§ TEXTE FOURNI
- - -

Promouvoir l’efficacité durable des dépenses de santé : Perspectives de l’Inde, des Philippines et du Rwanda
Author:
Samuel Muniu
Article Type:Article Number: 6
Cet article examine les discussions sur le financement durable de la santé lors d'un événement du Fonds mondial qui s'est tenu à Genève, en Suisse, du 3 au 5 juillet 2024. Les dirigeants de 14 pays se sont réunis pour renforcer l'engagement national et faire progresser les systèmes de gestion des finances publiques. L'Inde, les Philippines et le Rwanda ont mis l'accent sur l'optimisation des dépenses publiques, la clarification des procédures de passation de marchés, comme le marché électronique du gouvernement indien, et la mobilisation du soutien du Fonds mondial pour améliorer la gestion des finances publiques et le financement de la santé.
Du 3 au 5 juillet 2024, le Fonds mondial a réuni des dirigeants de 14 pays pour renforcer l’engagement national et faire progresser les systèmes de gestion des finances publiques (GFP) et le financement durable de la santé. Des dirigeants du Bénin, du Burkina Faso, de la Côte d’Ivoire, de l’Éthiopie, de la Guinée, de l’Inde, de l’Indonésie, de la Jamaïque, du Lesotho, du Malawi, des Philippines, du Rwanda, de la Tanzanie et de la Gambie se sont réunis pour partager leurs stratégies et leurs points de vue. Une table ronde a été consacrée à la promotion de dépenses de santé efficientes et efficaces, avec des contributions notables de l’Inde, des Philippines et du Rwanda (figure 1). Les discussions ont mis en lumière les progrès de l’Inde dans l’optimisation des dépenses et la réduction de la dépendance à l’égard de l’aide extérieure, ainsi que son utilisation du portail Government e-Marketplace (GEM) pour rationaliser les achats. Le Rwanda a montré comment il a intégré efficacement le soutien du Fonds mondial dans ses systèmes de gestion des finances publiques afin d’améliorer l’efficacité. Les Philippines ont discuté de leur approche de la décentralisation des responsabilités fiscales et de la coordination stratégique des donateurs afin de garantir la flexibilité et la responsabilité dans le financement de la santé. Ces discussions ont mis en évidence un engagement collectif à construire des systèmes de santé résilients face aux défis mondiaux.
Figure 1 : Les panélistes discutent de la durabilité et de l’efficacité des dépenses de santé
De gauche à droite : Bayu Teja Muliawan, conseiller principal du ministre indonésien de la santé, Niño Raymond B. Alvina, sous-secrétaire de l’OCI, ministère des finances des Philippines, Marcel Mukeshimana, comptable général du Rwanda, et Chandan Mittal, contrôleur général adjoint des comptes, expert principal du système de gestion des finances publiques, ministère des finances de l’Inde.

- - -

§ EXERCICE PROPOSÉ
D'après l'article sur le financement de la santé :
(a) Où et à quelles dates s'est tenu l'événement du Fonds mondial ?
(b) Quel portail l'Inde utilise-t-elle pour rationaliser ses achats ?
(c) Quelle fonction occupe Marcel Mukeshimana ?
Les lignes qui suivent proviennent d'une autre source.

§ DONNÉES ENREGISTRÉES
- - -

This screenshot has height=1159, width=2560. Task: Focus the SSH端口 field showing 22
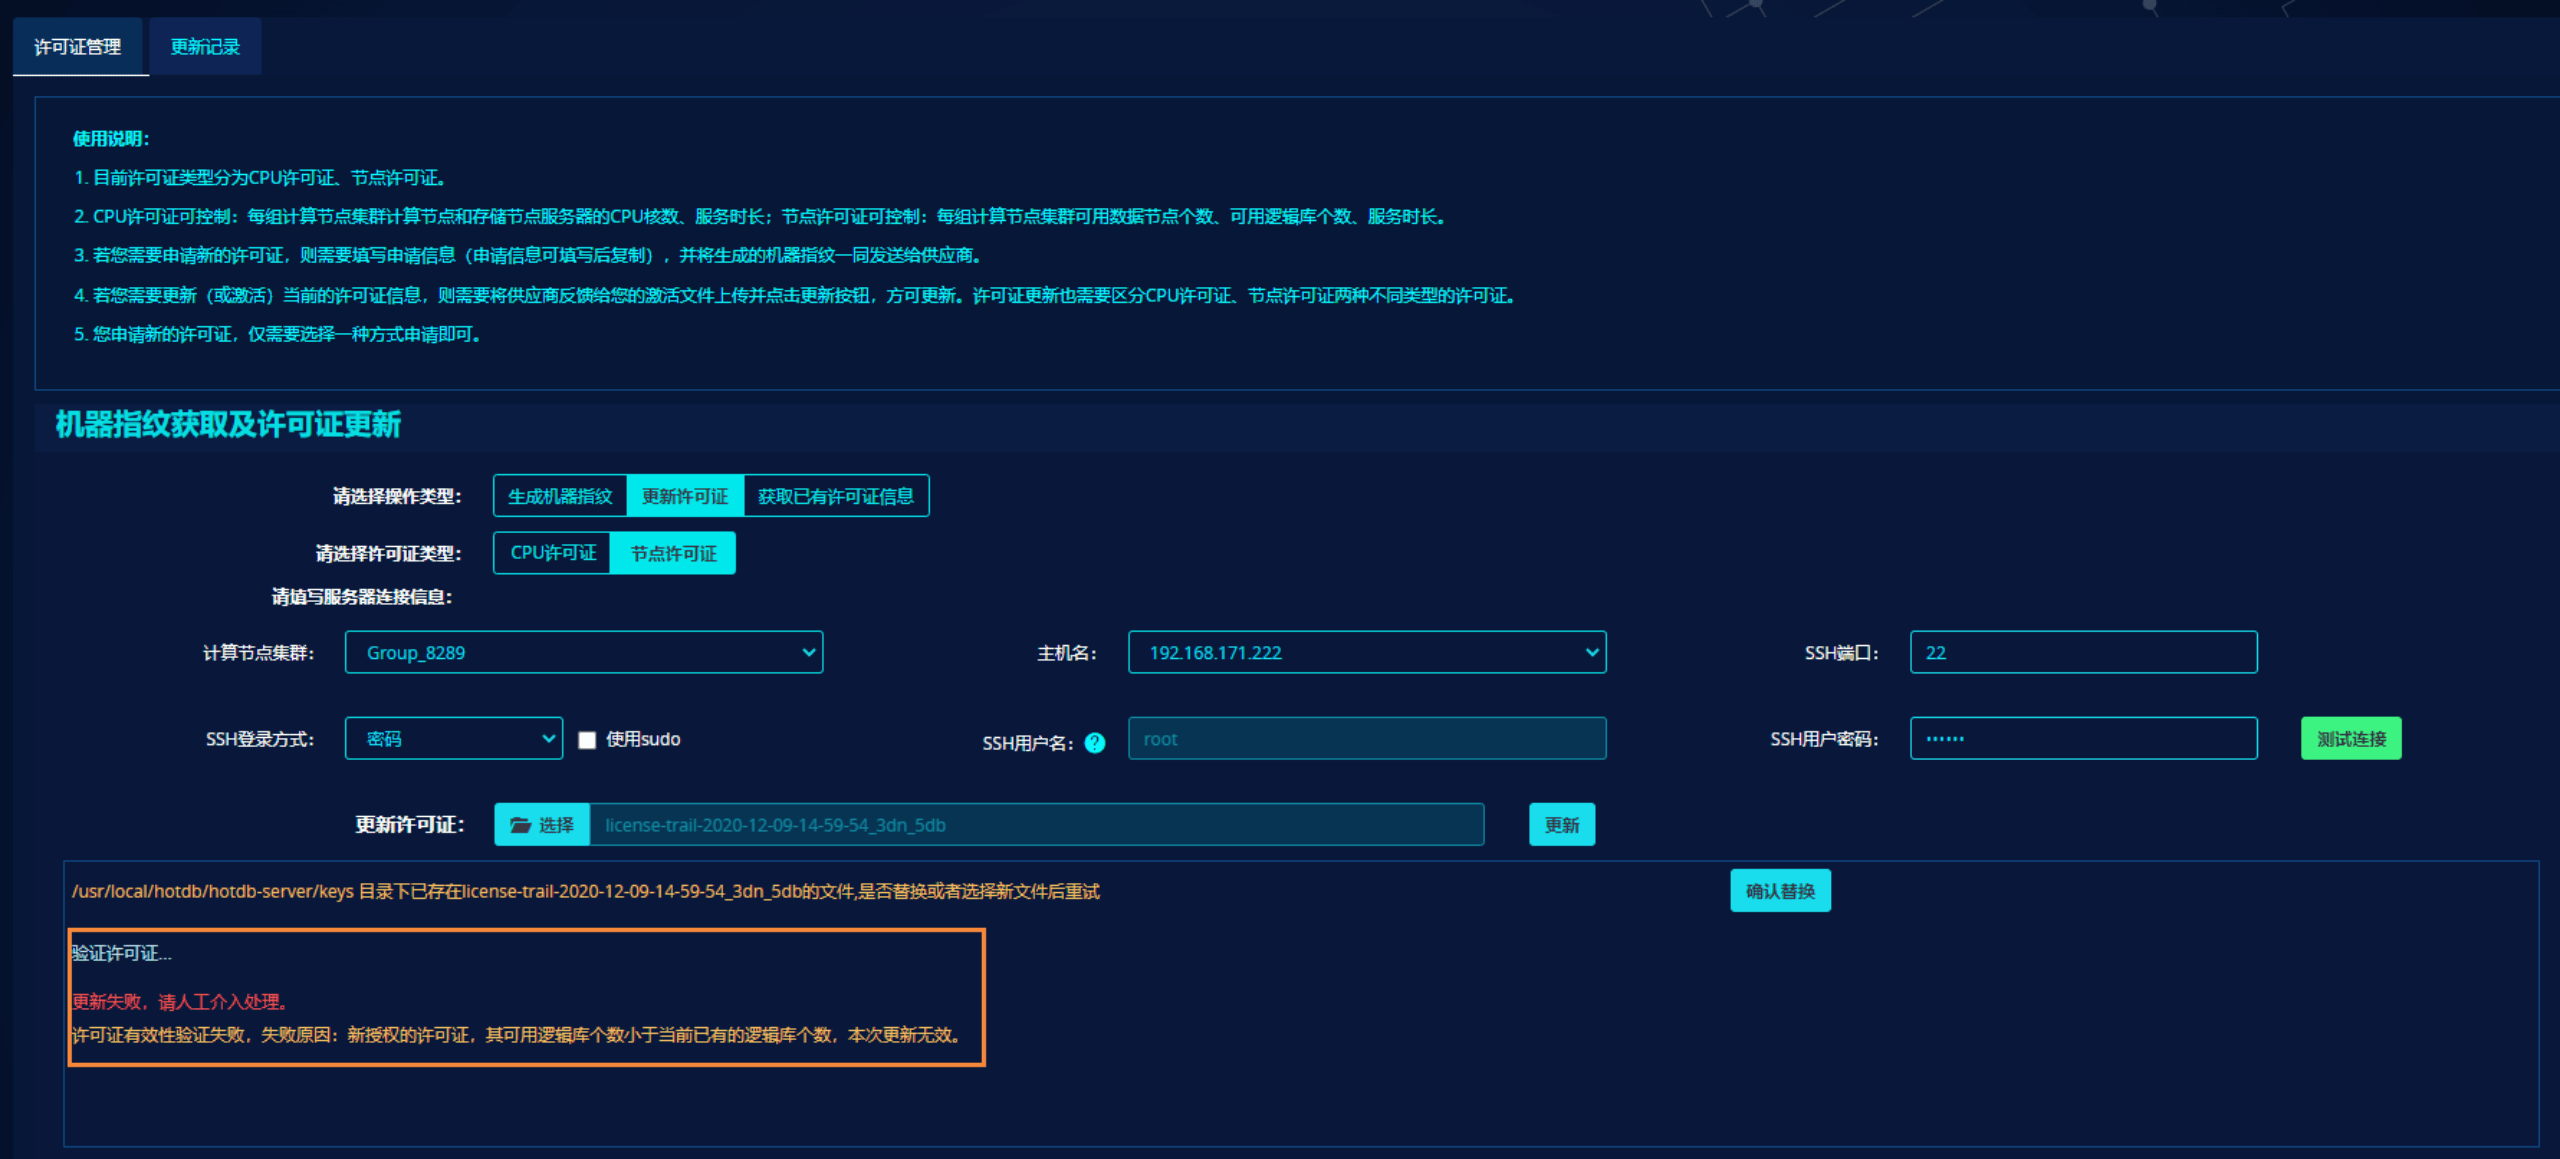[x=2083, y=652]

- - -

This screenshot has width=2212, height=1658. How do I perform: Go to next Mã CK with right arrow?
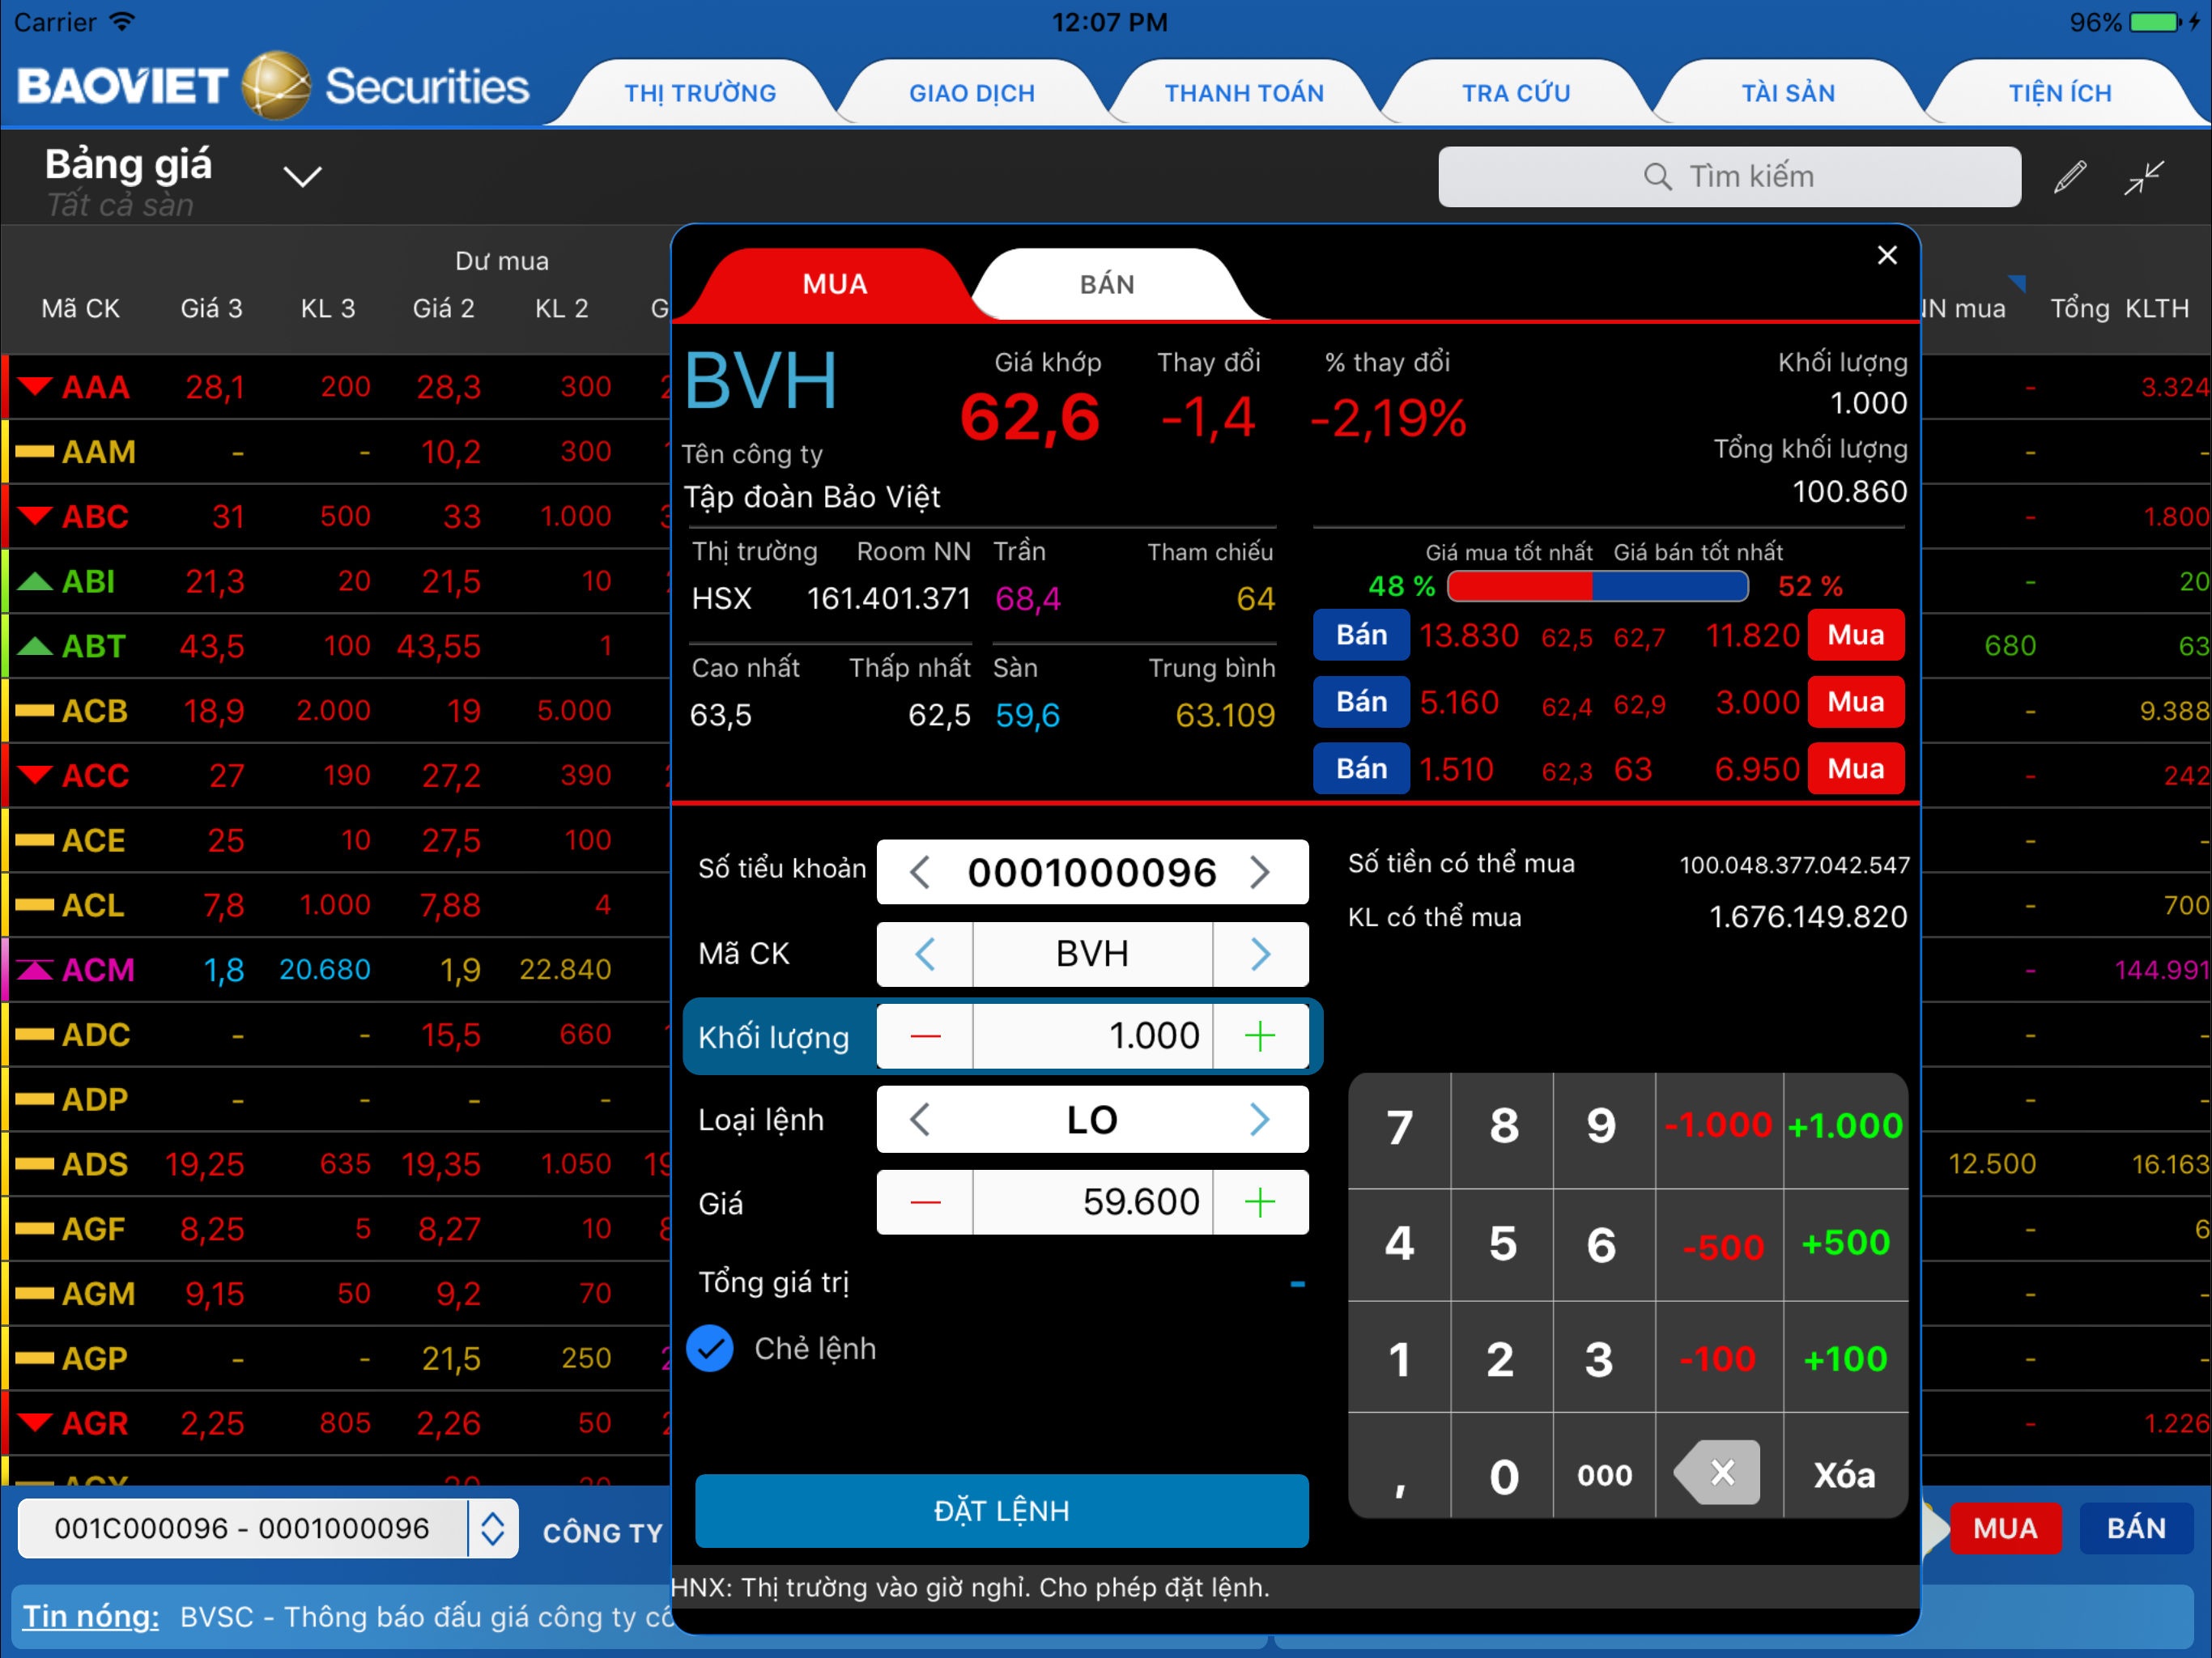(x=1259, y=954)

- - -

§ CORRIGÉ DE L'EXERCICE
(a) À Genève, en Suisse, du 3 au 5 juillet 2024.
(b) Le portail Government e-Marketplace (GEM).
(c) Il est comptable général du Rwanda.